_Work to be completed_
Rewrite everything from the start of the rows down to the line containing "tap(92, 567)", with "Click" replaced by "Press" and nothing else changed. Leave the pictures out of your answer.

_Data shown_
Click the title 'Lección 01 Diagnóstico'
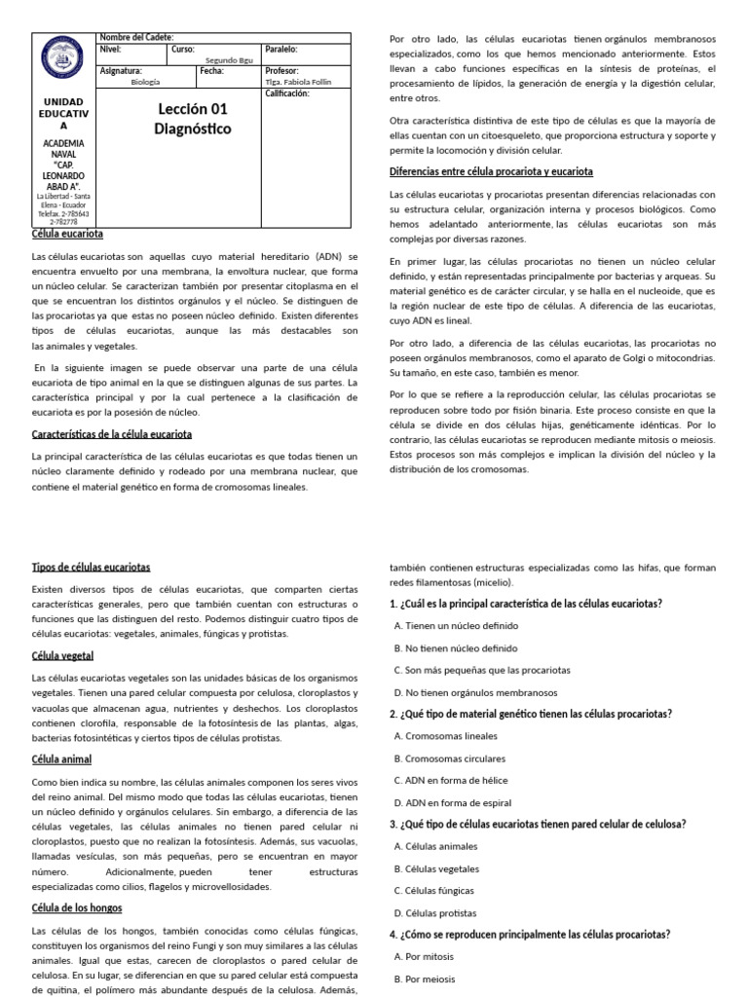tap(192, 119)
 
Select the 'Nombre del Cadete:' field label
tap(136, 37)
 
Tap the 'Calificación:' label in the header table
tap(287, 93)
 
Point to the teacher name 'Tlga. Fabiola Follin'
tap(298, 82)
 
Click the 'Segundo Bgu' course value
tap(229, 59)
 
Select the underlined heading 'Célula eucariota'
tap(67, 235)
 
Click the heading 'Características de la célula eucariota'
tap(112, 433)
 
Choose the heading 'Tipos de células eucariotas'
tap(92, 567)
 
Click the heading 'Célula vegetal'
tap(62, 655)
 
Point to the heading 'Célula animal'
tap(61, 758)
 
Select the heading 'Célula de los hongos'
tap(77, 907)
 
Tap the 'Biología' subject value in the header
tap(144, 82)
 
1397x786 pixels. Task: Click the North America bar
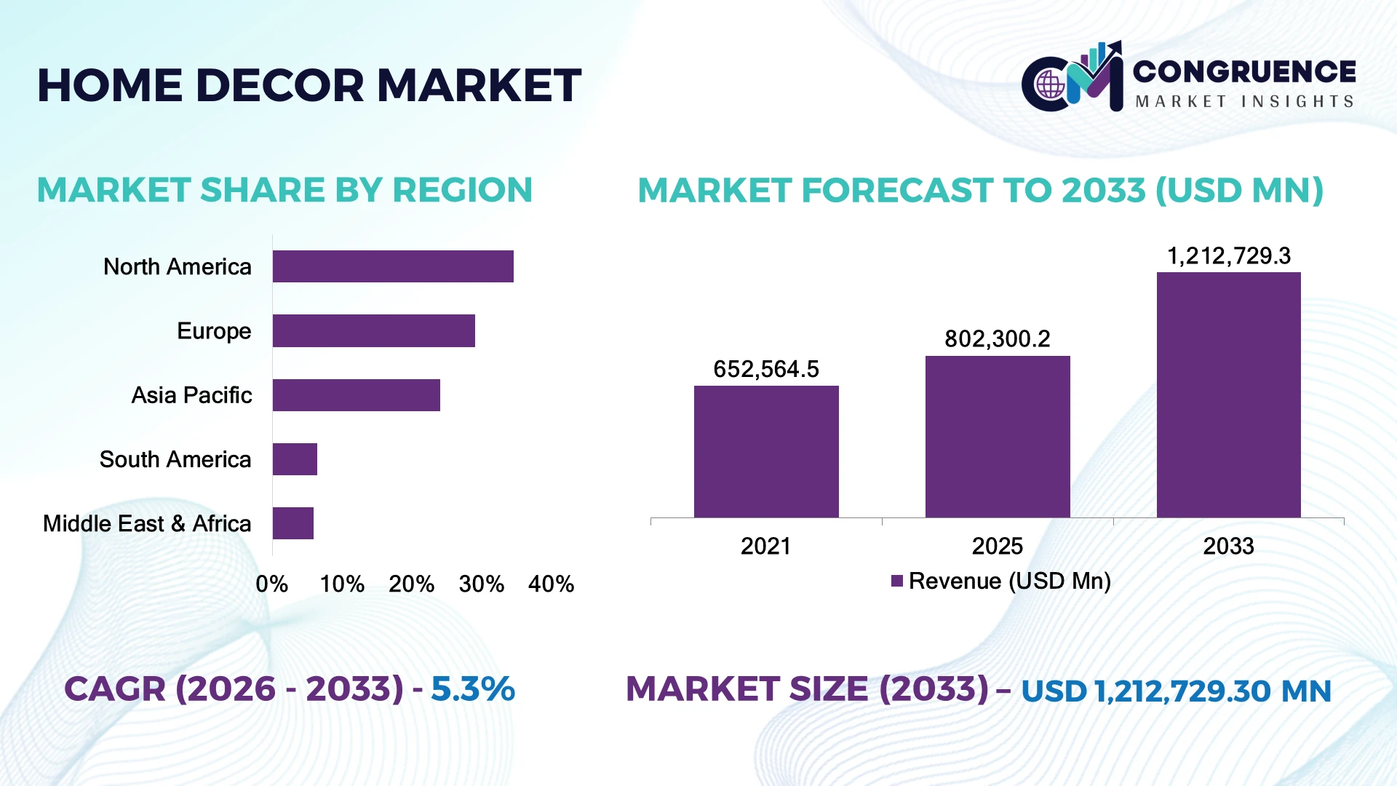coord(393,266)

_Output below_
Press the title 'Lección 01 Diagnóstico'
tap(192, 119)
 
Select the 'Nombre del Cadete:' field label
tap(136, 37)
 
Tap the 'Calificación:' label in the header table
tap(287, 93)
 
Point to the teacher name 'Tlga. Fabiola Follin'
tap(298, 82)
 
Press the 'Segundo Bgu' course value
tap(229, 59)
 
Select the underlined heading 'Célula eucariota'
tap(67, 235)
 
Press the heading 'Características de la célula eucariota'
tap(112, 433)
 
Choose the heading 'Tipos de células eucariotas'
tap(92, 567)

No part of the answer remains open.